To zatem dobry moment na dyskusję o tym, co dalej. Tym lepszy, że – jak zauważa Joanna Maćkowiak-Pandera - jesienią brakowało węgla, więc cały kraj dyskutował o tym, gdzie go kupić i jak dostarczyć gospodarstwom domowym. Teraz, w kwietniu, napięcie schodzi, a decydenci są zrelaksowani.
- W debacie publicznej w kwestiach energetycznych dominuje optymizm, ale bardziej przydałby się realizm – przyznaje Paweł Musiałek, szef Klubu Jagiellońskiego.
Zima zmieniła poglądy Polaków
W marcu 2023 r., czyli jeszcze w zimie, opinie Polaków na tematy związane z energią, transformacją i źródłami odnawialnymi, zbadała organizacja More in Common Poland. Wnioski z jej raportu „Polska po zimie” przedstawił Adam Traczyk, dyrektor More in Common Poland.
Po pierwsze – podkreślał Adam Traczyk - raport pokazuje zgodę na przyśpieszenie transformacji energetycznej. Lewica jest oczywiście w tej kwestii bardziej optymistyczna, a prawica bardziej konserwatywna, ale generalnie Polacy chcą szybszych zmian. Po drugie, Polacy z jednej strony rozumieją, że węgiel jest podstawą krajowej energetyki, ale z drugiej strony po zimie zdają sobie też sprawę, że dostawy mogą być niestabilne. Widać też brak zrozumienia, z czego wynika zmienność cen węgla, a także dlaczego węgiel jedzie do nich z portu, a nie z polskiej kopalni. Po trzecie, transformacja energetyczna zaczyna być postrzegana jako inwestycja, a nie jako koszt.

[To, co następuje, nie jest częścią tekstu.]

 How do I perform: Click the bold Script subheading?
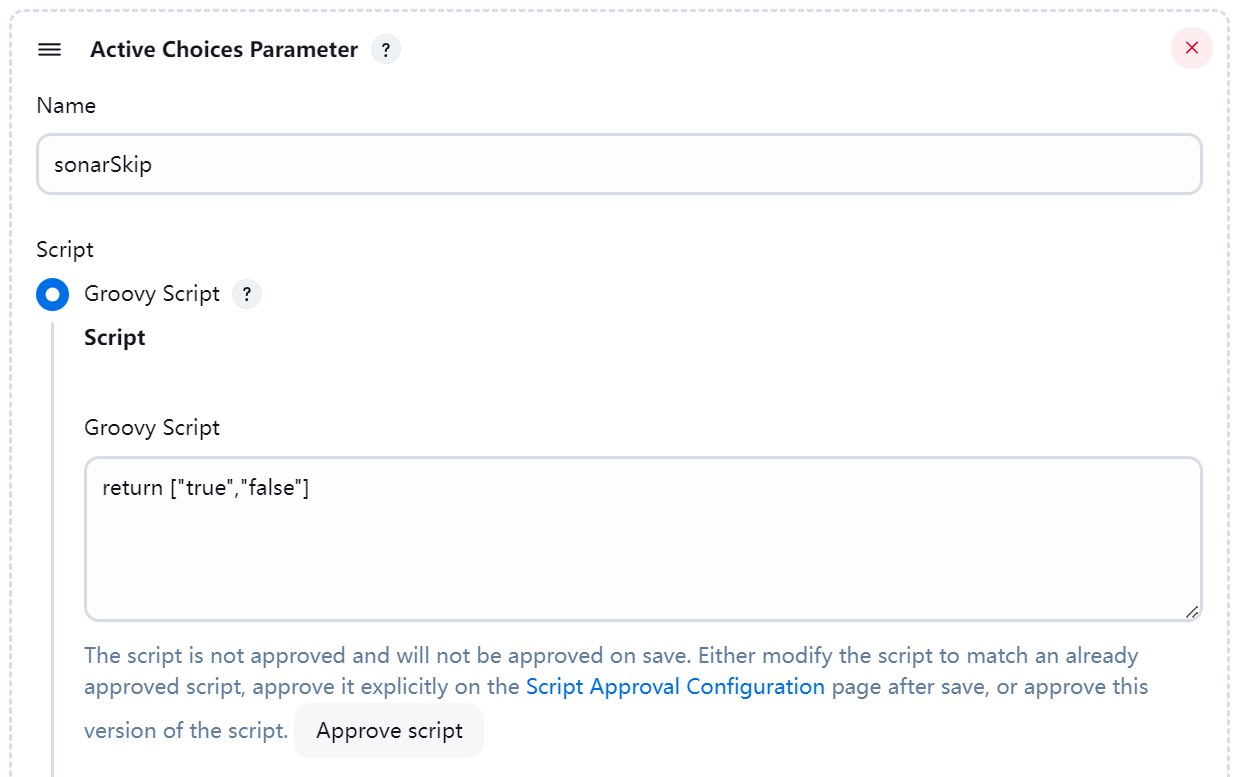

Paweł Musiałek nieco oponował. Uważa, że wynikający np. z wyzwań ekologicznych wzrost cen żywności mógłby wywołać sprzeciw społeczeństwa.
- I tak mamy już ubóstwo energetyczne. Twierdzenie, że dziś nie jest drogo, to utrzymywanie fikcji. Zwłaszcza, że nie liczymy przecież kosztów brudnego powietrza czy zdrowia – kontrowała Joanna Maćkowiak-Pandera.
A może sankcje na gaz?
Kadri Simson, europejska komisarz ds. energii, złożyła w konferencyjnym przemówieniu deklarację, którą prelegenci chętnie potem cytowali.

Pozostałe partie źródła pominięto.